__Kutipan Sumber__
##############################

Selayaknya masyarakat
Jawa yang memberi awalan kata untuk sebuah kata kerja, ditambah dengan logat
masyarakat Jawa yang khas, munculnya istilah "Nyadran" bisa jadi
berasal dari kata "Sraddha". Sebuah upacara penghormatan kepada
leluhur yang sudah meninggal, di zaman Kerajaan Majapahit. Bahkan, bisa jadi
telah ada sebelum Hindu-Budha masuk, karena masyarakat Jawa Kuno, para pengamal
agama Kapitayan, meyakini bahwa leluhur yang sudah meninggal sejatinya masih
ada.

##############################

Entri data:
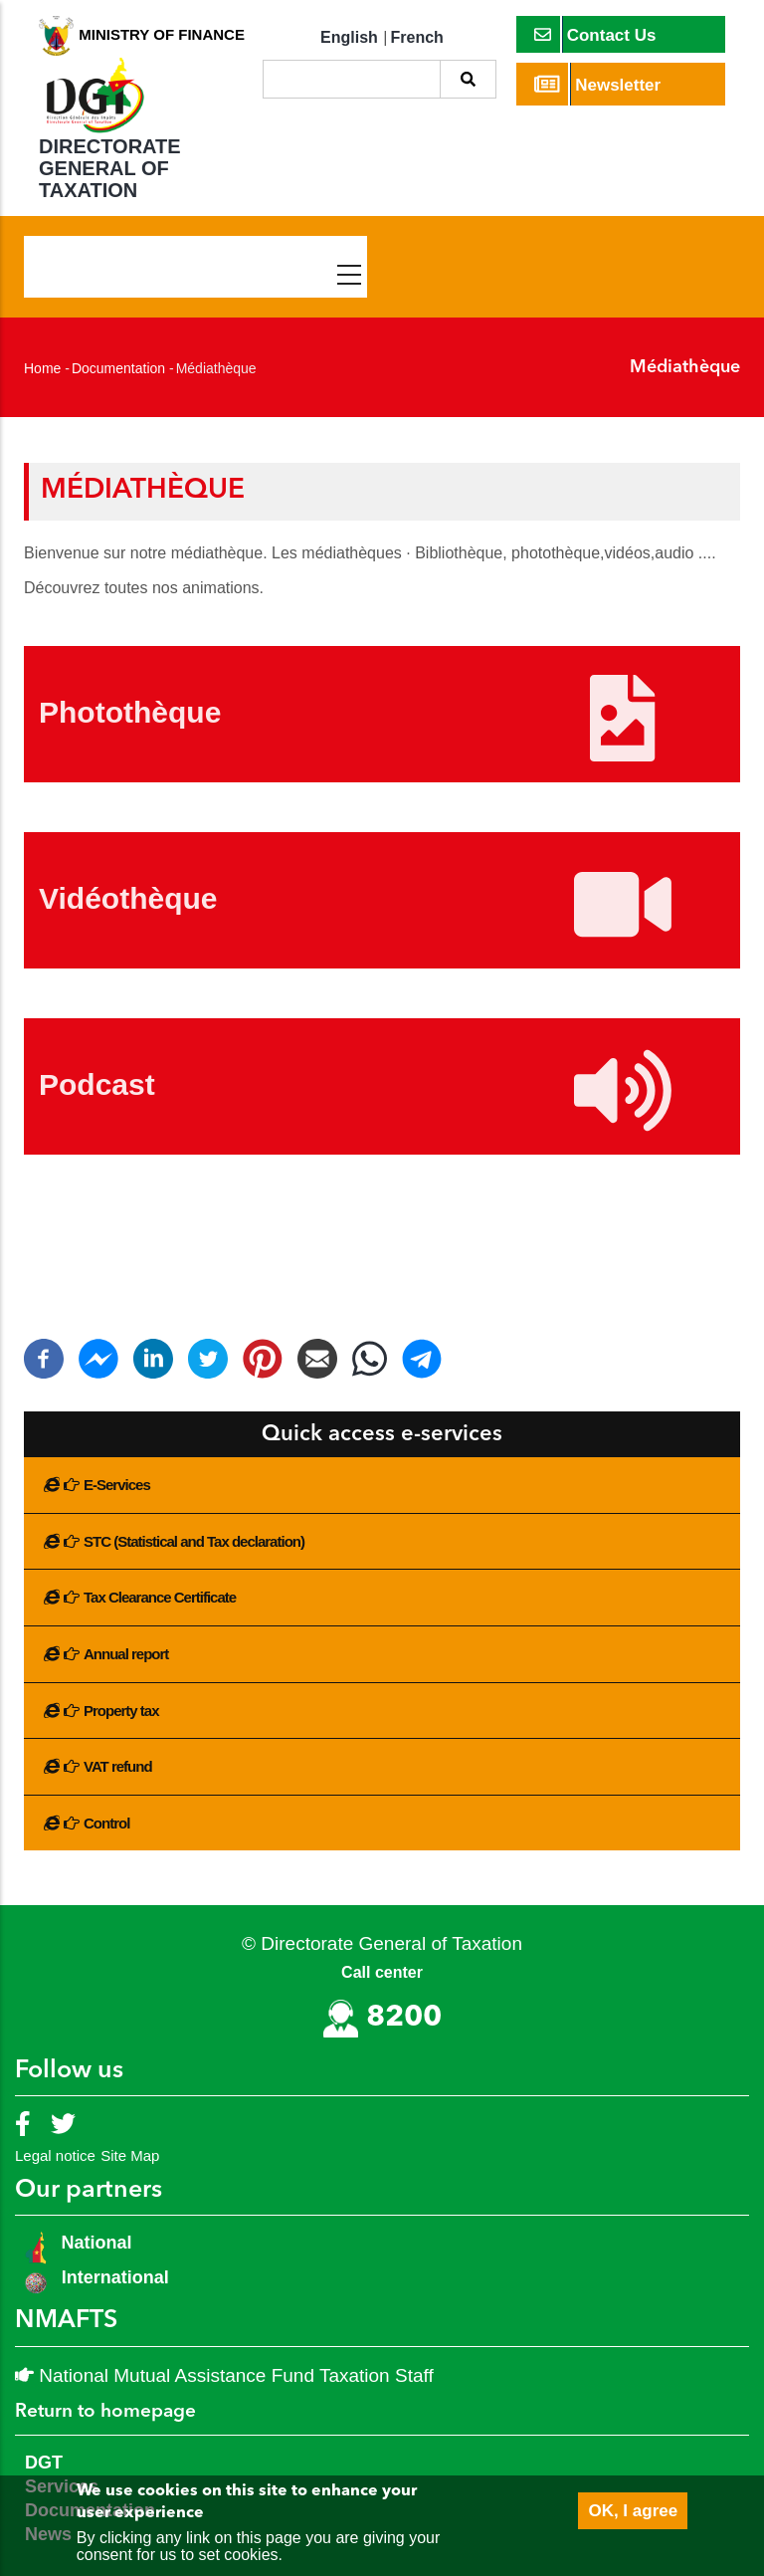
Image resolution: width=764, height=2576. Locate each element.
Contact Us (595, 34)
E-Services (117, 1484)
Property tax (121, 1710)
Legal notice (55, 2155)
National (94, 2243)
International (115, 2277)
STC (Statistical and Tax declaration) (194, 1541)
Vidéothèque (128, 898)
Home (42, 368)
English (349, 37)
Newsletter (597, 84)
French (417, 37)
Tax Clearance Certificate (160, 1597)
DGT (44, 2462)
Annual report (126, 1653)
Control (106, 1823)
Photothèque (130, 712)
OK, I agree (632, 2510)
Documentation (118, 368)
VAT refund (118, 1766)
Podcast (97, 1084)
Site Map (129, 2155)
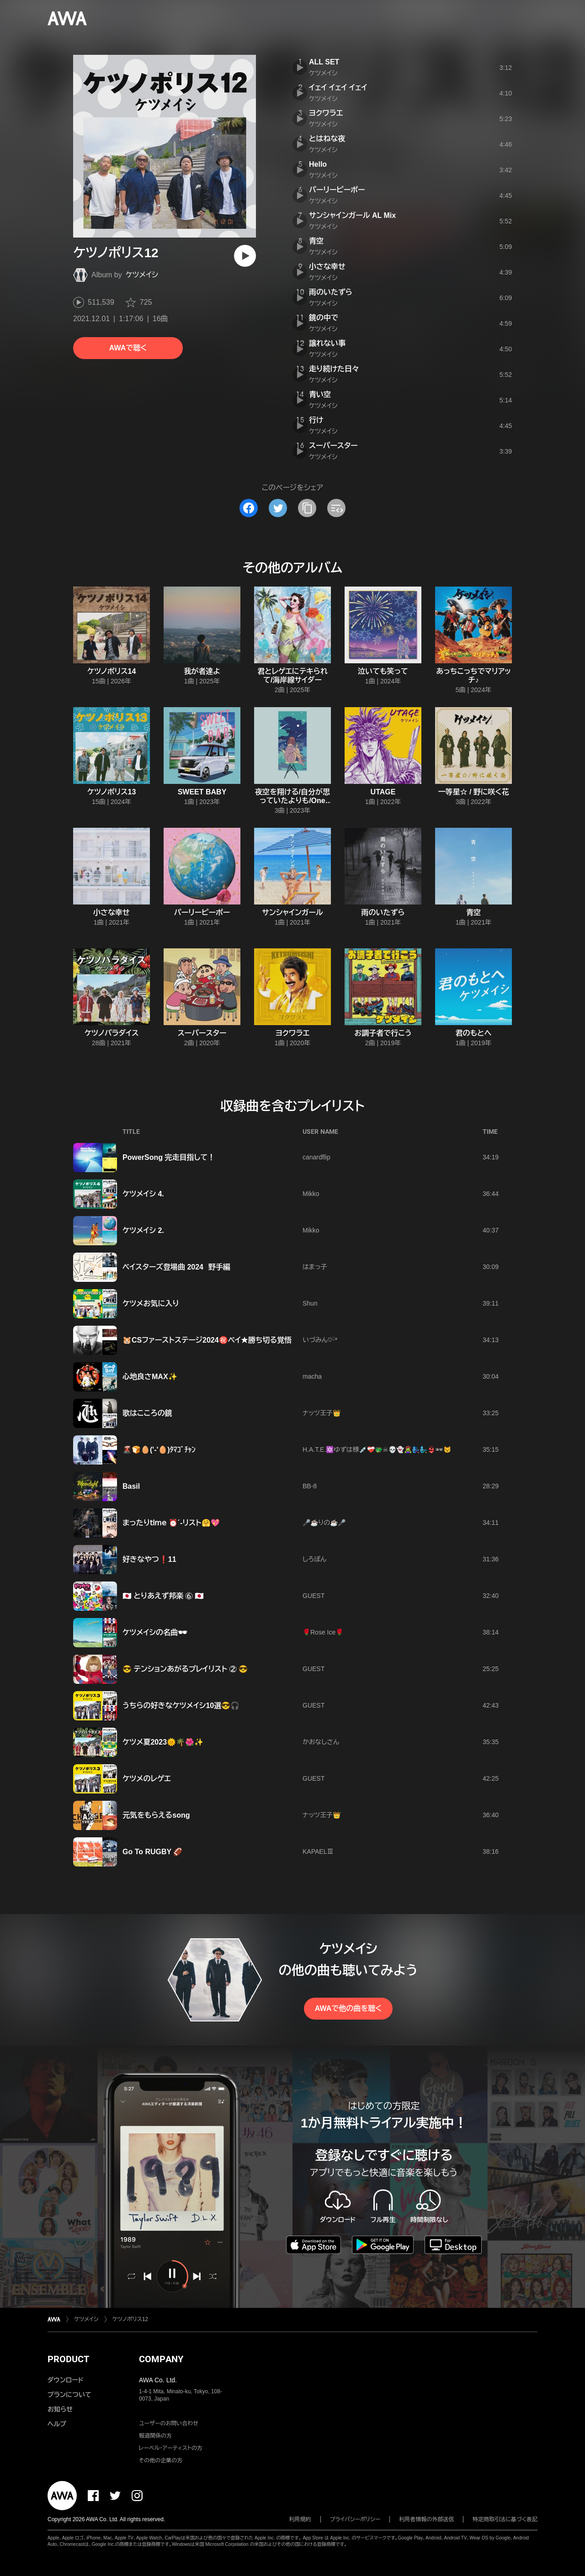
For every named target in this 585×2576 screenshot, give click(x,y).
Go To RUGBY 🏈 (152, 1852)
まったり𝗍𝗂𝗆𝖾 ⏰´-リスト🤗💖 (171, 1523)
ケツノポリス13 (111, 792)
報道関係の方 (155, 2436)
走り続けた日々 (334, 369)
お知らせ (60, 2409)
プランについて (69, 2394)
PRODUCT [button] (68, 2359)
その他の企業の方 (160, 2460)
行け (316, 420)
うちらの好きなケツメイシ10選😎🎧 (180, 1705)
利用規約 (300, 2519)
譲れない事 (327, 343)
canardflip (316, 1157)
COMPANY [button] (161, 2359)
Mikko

##############################

Menurut kutipan sumber tentang asal-usul Nyadran, istilah "Nyadran" bisa jadi berasal dari kata apa?

Dari kata "Sraddha".